Is crime investigation a resource problem for the police?
For its part, the ONS speculates that this decrease may be attributed to ‘resource pressure’ on the police. While it is inarguably the case that contractions in the financial resources afforded to police forces in England and Wales (including an estimated 30% reduction in direct government funding since 2010) will mean that forces will face additional challenges, remedying this situation may require other solutuons than simply guaranteeing more money, as necessary as that is.
As part of this year’s Longford Lecture, Lord Blair, former Commissioner of the Metropolitan Police, also emphasised how the resources that are being pledged for law-enforcement might be otherwise, and more productively, deployed in tackling the other risk-factors which are associated with crime.

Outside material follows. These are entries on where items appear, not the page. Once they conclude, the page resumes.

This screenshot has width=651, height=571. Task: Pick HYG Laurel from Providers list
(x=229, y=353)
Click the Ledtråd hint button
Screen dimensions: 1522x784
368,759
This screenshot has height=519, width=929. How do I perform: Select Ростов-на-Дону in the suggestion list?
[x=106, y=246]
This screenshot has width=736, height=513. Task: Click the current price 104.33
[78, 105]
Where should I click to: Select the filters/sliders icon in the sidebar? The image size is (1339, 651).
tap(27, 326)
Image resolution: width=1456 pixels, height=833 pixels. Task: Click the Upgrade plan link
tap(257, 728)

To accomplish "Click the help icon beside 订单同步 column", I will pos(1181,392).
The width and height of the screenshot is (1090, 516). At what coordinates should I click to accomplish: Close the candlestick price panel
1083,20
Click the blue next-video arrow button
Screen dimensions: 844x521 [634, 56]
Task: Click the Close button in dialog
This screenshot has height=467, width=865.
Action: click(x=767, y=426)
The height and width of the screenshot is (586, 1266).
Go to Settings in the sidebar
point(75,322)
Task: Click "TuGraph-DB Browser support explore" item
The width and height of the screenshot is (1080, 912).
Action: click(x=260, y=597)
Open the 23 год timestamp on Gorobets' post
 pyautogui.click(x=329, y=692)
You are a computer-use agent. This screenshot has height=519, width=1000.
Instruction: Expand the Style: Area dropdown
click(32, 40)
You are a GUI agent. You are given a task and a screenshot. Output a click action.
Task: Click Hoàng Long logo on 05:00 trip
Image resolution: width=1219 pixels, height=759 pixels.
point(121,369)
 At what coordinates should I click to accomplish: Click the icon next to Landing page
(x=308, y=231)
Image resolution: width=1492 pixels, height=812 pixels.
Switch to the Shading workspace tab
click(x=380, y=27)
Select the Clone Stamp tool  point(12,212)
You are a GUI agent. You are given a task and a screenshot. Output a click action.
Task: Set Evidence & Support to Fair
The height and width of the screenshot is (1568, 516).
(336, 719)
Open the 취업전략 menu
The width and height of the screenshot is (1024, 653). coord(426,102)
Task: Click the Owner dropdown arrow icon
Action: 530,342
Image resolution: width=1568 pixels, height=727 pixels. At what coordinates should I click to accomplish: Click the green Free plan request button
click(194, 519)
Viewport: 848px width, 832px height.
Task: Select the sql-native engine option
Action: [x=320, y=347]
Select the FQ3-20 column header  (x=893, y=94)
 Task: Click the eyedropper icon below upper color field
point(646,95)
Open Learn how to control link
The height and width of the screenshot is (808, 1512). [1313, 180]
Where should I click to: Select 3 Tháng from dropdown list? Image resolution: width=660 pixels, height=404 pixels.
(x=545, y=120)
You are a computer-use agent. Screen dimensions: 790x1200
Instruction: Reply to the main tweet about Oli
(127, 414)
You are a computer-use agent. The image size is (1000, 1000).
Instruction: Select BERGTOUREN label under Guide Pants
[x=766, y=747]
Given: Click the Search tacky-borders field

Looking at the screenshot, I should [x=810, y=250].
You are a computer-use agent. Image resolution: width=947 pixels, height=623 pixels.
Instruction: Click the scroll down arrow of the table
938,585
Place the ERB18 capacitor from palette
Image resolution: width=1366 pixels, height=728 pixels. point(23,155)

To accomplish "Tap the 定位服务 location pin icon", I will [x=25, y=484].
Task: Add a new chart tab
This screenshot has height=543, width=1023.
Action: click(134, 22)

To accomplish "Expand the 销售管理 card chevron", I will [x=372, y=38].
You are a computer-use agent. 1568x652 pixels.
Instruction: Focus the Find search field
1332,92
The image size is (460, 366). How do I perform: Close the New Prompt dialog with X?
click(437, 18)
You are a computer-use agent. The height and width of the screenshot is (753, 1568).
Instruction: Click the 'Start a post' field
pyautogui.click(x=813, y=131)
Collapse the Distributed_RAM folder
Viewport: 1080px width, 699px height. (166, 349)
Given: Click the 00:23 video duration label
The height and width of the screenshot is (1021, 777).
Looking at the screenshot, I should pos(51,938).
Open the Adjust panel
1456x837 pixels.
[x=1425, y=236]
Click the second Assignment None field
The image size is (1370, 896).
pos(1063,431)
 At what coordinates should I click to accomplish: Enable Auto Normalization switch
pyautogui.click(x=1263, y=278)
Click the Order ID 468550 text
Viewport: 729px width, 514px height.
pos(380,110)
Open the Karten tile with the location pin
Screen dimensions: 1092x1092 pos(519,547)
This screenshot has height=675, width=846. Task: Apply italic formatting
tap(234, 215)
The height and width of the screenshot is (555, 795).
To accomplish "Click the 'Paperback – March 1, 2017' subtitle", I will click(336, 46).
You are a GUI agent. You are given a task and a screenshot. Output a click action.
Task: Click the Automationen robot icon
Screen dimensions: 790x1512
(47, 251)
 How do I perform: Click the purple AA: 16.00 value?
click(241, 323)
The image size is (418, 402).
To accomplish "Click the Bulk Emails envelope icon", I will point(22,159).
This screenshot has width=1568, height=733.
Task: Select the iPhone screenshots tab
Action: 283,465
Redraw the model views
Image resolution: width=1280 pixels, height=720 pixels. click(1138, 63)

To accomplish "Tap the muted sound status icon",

He cites figures produced through the research of Green Party members on the London Assembly to show that, for example, spending on Youth Services in London Boroughs has fallen by 46% over 7 years, and observes that while “there is an obvious need for … significantly more expenditure on police officers”, also asks whether money may be better spent.
“… perhaps on other kinds of employees in the police service (analysts dealing with cybercrime, for instance) or, likely of even more importance, on other services which help prevent crime in the first place. It is already clear…. that the cuts in youth services are having a deleterious effect on young peoples’ involvement in crime… that far, far too much police time is being caught up in dealing with mental health issues… that school exclusions are fuelling the ‘county lines’ drug explosion.”
“It is already clear that the cuts in youth services are having a deleterious effect on young peoples’ involvement in crime […] that far, far too much police time is being caught up in dealing with mental health issues […] that school exclusions are fuelling the ‘county lines’ drug explosion.”
I have written before about the benefits of a less punitive and more public-health related approach to criminal justice, in much the way that is being proposed by Lord Blair in the piece above.
In light of this, it is worth remembering that while more resources will certainly be needed to make up for the shortage of officers across London, this will not solve the greater long-term problem of possible crimes going unreported and uninvestigated.